2. The method of fabricating lead-free solder bumps according to claim 1 , wherein the solder comprises tin.
3. The method of fabricating lead-free solder bumps according to claim 2 , wherein the solder further comprises silver.
4. The method of fabricating lead-free solder bumps according to claim 1 , wherein the reflowing is performed for about 1 minute to about 20 minutes at a temperature of about 230° to about 270° C.
5. The method of fabricating lead-free solder bumps according to claim 1 , wherein the copper layer has a thickness ranging from about 5 μm to about 20 μm.
6. The method of fabricating lead-free solder bumps according to claim 1 , wherein the UBM layer comprises a first layer applied to the wafer, having one of titanium (Ti), tungsten (W), chrome (Cr), and titanium/tungsten (TiW), and a second layer applied to the first layer, having one of copper (Cu), nickel (Ni), a nickel/vanadium (Ni—V) alloy, and a copper/nickel (Cu—Ni) alloy.
7. A lead-free solder bump of a semiconductor wafer, comprising:
a semiconductor wafer;
an electrode pad formed on the semiconductor wafer;
a protective layer formed on the semiconductor wafer around the electrode pad;
an under bump metallization layer (UBM) formed on the electrode pad and the protective layer;
a copper layer formed on the UBM layer corresponding to the electrode pad; and
solder plated on the copper layer,
wherein UBM layer was etched using the solder as a mask, and the solder was reflowed to form a solder bump.
8. The solder bump of claim 7 , wherein the UBM layer prevents diffusion between the electrode pad and the solder when the solder was reflowed, provides an electric path connecting all areas of the semiconductor wafer, and increases interface cohesion between the electrode pad and the solder bump.
9. The solder bump of claim 7 , wherein the solder bump is a tin-copper binary solder bump formed by copper in the copper layer diffusing into the solder when the solder is reflowed.
10. The solder bump of claim 7 , wherein the solder comprises tin.
11. The solder bump of claim 10 , further comprising a copper-tin metal compound layer at an interface of the solder and the copper layer, formed by, when a temperature of the reflow of the solder is greater than a fusing point of the tin, a predetermined amount of copper in the copper layer diffusing into the solder and, simultaneously, the tin of the solder diffusing into the copper layer.
12. The solder bump of claim 10 , wherein the solder further comprises silver, with the tin being the principal element in the solder, forming a tin-silver binary lead-free alloy.
13. The solder bump of claim 9 , wherein a diffusion amount of the copper to the solder is controlled by adjusting a temperature and an amount of time of the reflow of the solder.

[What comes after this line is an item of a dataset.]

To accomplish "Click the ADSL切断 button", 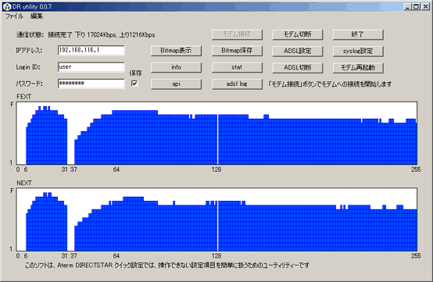I will click(x=298, y=68).
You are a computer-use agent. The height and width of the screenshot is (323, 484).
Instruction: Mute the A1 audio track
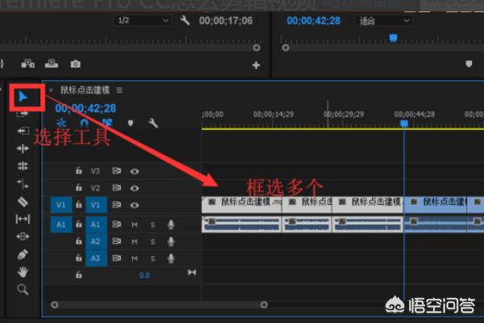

14. The method of fabricating lead-free solder bumps according to claim 1 , wherein said reflowing the solder is performed before said etching the UBM layer.
15. The method of fabricating lead-free solder bumps according to claim 1 , wherein said reflowing the solder is performed after said etching the UBM layer.
16. A method of fabricating lead-free solder bumps on a wafer having an electrode pad, comprising:
forming an UBM (under bump metallization) layer on the wafer;
forming a copper layer on the portion of the UBM layer corresponding to the electrode pad and plating solder on the copper layer; and
reflowing the solder to form the solder bumps.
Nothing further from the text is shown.